Her home-style cooking drew national attention.
A 2011 New York Times column heaped praise on Gadsden and her dishes, writing that “no discussion of excellence in Southern cooking in Charleston can really be complete without a visit to Martha Lou’s Kitchen.”
“In the cosmology of Southern cooking, Martha Lou’s is no dwarf planet,” wrote New York Times food editor Sam Sifton. “It is close to the sun itself.”
Sean Brock, a James Beard Award-winning chef who used to live in Charleston, gushed about Gadsden when Andrew Zimmern of the Travel Channel visited Martha Lou’s Kitchen in 2011.
“This is the food I’ll always be striving to replicate,” Brock said as paper plates of Gadsden’s fried food were put on the table before him.
More praise soon followed.
Cooking out of necessity
Gadsden, born March 20, 1930, grew up working in restaurants, making her way through the ranks, from bus girl, to waitress, to cook.
She was a mother of nine and told Southern Living Magazine in 2020 that she learned to cook out of necessity because she had to put food on the table.
Her cooking attracted food-loving tourists from all over the country and kept locals coming back for more. A guestbook at the restaurant gave patrons a chance to leave their praise behind. Her fried chicken was the most popular item on the menu.
“They come to get the chicken — chicken, chicken,” Gadsden said in her oral history interview.
She also served up other Southern staples: mac and cheese, collard greens, fish, pork chops, lima beans, okra soup, cornbread, rice and bread pudding.
“I didn’t eat at Martha Lou’s often but when I did, not only was it so good, but I’d have to go home and take a nap!” wrote state Sen. Marlon Kimpson, D-Charleston, in a tweet after learning of her death. “Rest In Peace, Martha Lou. You have left an incredible footprint on the culinary scene in the Lowcountry.”
Gadsden prepared some of her restaurant food the day before service, she said, and then would cook for the next day’s menu as customers began coming in for lunch.

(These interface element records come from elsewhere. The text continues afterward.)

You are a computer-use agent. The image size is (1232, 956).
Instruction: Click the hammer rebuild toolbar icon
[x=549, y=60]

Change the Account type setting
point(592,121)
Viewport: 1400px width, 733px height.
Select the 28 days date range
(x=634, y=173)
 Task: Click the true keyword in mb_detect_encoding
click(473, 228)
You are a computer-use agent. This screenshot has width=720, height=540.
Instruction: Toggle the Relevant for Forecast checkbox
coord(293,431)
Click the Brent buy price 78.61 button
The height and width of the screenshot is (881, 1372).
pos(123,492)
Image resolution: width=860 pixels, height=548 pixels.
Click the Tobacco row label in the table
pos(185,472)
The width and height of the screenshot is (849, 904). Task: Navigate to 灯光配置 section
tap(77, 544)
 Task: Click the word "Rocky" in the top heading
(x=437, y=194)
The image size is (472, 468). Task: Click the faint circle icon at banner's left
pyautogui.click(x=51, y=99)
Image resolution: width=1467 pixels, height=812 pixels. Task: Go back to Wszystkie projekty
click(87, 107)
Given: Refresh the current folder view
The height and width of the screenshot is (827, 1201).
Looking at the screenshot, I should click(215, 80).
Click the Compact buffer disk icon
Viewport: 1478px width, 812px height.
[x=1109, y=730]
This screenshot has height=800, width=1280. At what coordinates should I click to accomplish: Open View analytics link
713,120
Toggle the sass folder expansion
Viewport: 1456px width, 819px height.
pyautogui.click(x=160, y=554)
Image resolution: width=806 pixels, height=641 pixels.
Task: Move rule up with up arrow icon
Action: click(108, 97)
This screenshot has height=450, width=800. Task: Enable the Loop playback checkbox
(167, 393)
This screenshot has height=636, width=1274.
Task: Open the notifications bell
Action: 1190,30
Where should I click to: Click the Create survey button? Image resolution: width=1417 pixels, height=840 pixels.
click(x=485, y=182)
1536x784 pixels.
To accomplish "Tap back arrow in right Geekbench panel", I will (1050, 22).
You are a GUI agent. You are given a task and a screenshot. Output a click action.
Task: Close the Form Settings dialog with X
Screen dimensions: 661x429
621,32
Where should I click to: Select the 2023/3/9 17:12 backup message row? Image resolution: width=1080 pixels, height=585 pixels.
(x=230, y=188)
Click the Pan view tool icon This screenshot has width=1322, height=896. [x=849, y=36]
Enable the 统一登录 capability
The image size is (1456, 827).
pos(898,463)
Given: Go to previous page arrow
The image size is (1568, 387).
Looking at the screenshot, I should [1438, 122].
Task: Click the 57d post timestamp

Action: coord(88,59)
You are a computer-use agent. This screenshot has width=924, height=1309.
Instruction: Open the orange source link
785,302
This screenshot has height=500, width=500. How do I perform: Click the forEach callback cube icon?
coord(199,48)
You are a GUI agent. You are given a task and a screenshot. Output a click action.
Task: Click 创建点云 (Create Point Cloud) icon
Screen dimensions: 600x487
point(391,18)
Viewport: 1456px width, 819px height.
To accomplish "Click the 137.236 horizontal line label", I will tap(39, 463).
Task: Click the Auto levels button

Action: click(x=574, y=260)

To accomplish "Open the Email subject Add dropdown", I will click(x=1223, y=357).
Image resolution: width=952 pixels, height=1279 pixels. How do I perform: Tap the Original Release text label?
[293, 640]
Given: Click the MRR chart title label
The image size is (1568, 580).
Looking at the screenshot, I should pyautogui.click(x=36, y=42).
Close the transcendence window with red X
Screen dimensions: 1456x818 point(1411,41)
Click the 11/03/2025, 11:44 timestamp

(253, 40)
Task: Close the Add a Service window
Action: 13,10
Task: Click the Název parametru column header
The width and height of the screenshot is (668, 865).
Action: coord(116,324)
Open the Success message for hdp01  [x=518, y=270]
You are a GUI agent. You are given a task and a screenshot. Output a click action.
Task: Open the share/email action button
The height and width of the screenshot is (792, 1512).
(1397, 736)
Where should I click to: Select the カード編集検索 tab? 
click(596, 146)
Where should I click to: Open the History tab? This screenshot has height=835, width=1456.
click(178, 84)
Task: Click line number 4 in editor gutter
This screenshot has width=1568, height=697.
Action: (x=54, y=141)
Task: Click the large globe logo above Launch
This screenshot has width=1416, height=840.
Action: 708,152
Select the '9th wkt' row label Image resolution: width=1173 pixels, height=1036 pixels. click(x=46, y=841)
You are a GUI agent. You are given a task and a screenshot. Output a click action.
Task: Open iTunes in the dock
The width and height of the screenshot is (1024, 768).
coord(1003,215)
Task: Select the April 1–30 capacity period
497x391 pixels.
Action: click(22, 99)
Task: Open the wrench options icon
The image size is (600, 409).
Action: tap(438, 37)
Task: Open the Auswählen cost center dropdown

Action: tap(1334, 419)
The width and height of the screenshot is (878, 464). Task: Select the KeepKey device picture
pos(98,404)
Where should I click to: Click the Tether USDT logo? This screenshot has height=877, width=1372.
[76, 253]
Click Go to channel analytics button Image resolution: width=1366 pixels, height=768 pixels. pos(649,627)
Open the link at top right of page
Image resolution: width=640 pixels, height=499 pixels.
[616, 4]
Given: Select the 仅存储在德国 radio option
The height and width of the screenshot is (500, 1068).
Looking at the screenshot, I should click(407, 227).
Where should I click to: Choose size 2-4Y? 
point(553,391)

“The meat is the only thing we don’t cook right away. We cook the meat to-order and make sure that everybody got some nice hot meat,” Gadsden said.
Asked what she loved most about running a restaurant during the oral history interview Gadsden replied, “Independence.”
“I like what I do, and I do what I like and if I didn’t like it, it would be a drudgery, but I like it,” she said. “I don’t never get up in the morning and say, ‘Oh, Lord, I don’t know what today going to be.’ I get up with a meaningful attitude. I’m ready to go — ready to go. As long as I can go, I’m going.”